> [Vos consignes]
Recopiez l'extrait de la décision, de « Ont été entendus » à « la commune d'Hénin-Beaumont. », en remplaçant « rapporteur public » par « commissaire du gouvernement ».

> [Passage présenté]
Les parties ont été régulièrement averties du jour de l'audience.
Ont été entendus au cours de l'audience publique :
- le rapport de M. Paul-Louis Albertini, président de chambre,
- les conclusions de M. Hervé Cassara, rapporteur public,
- les observations de Me B... E..., représentant M. C... et Me D... F..., représentant la commune d'Hénin-Beaumont.
Considérant ce qui suit :
1. M. C... a été recruté au cours de l'année 2002 par la commune d'Hénin-Beaumont, en tant qu'agent contractuel, afin d'occuper un emploi de directeur adjoint du centre d'animation de la jeunesse. Nommé, après sa réussite aux concours, éducateur, puis conseiller d'activités physiques et sportives, il a été affecté, au cours de l'année 2006, sur un poste de chargé de mission auprès du directeur du service des sports et a, ensuite, été nommé responsable de la piscine municipale, à compter du 24 septembre 2007. Souhaitant accéder à la filière administrative, il a occupé à compter de 2008 le poste de responsable de la commande publique, puis celui de contrôleur de gestion en novembre 2010, et a été reclassé, à compter du 1er juillet 2011, au grade d'attaché territorial. Par des décisions du 11 octobre 2012 et du 6 novembre 2012, il a été affecté à compter du novembre 2012 auprès de la caisse des écoles de la commune. A partir du 13 octobre 2014, il a été nommé sur un poste de responsable des affaires financières. M. C... a enfin, en dernier lieu, été nommé en 2016 au poste de responsable du service foncier de la commune. Par un jugement du 7 juin 2017, devenu définitif sur ce point, le tribunal administratif de Lille, à la demande de M. C..., a annulé les décisions d'octobre et novembre 2012 par lesquelles il a été affecté à la caisse des écoles et a condamné la commune à lui verser une indemnité de 3 000 euros en réparation du préjudice moral subi du fait de l'illégalité de cette affectation. Le tribunal administratif a, par ailleurs, prononcé également un non-lieu à statuer sur les conclusions de M. C... tendant à l'annulation du refus opposé à sa demande de protection fonctionnelle, la commune lui ayant accordé finalement cette protection. M. C... relève appel du jugement du 7 juin 2017 en tant seulement que le tribunal administratif de Lille a rejeté ses conclusions indemnitaires présentées à raison du harcèlement moral qu'il estime avoir subi.

> [Entrées fournies]

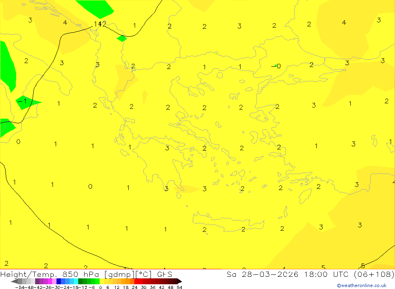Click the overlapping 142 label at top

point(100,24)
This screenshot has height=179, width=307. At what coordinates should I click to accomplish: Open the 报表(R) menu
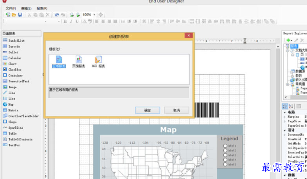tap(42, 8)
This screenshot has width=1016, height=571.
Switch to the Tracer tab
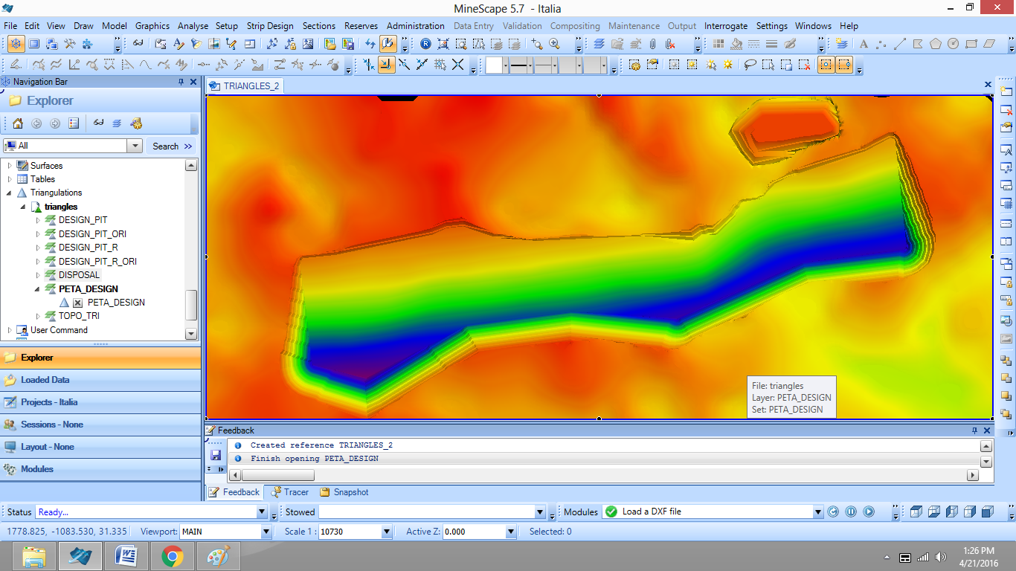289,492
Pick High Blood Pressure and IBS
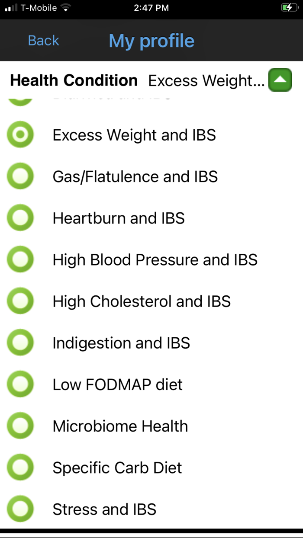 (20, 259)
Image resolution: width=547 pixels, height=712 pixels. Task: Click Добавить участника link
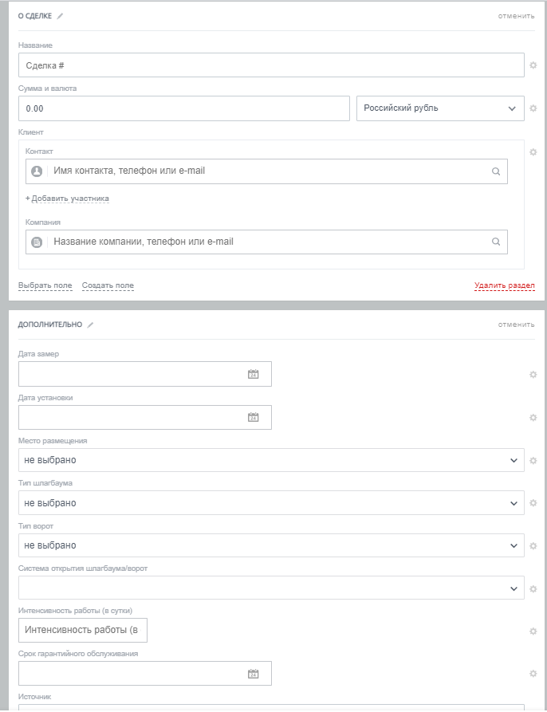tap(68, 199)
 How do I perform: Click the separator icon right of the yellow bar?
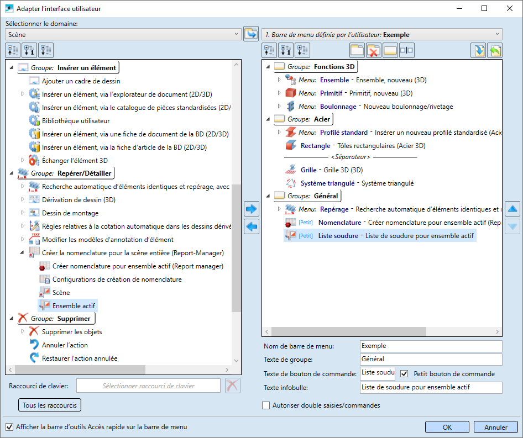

> [Réponse attendue]
Ont été entendus au cours de l'audience publique :
- le rapport de M. Paul-Louis Albertini, président de chambre,
- les conclusions de M. Hervé Cassara, commissaire du gouvernement,
- les observations de Me B... E..., représentant M. C... et Me D... F..., représentant la commune d'Hénin-Beaumont.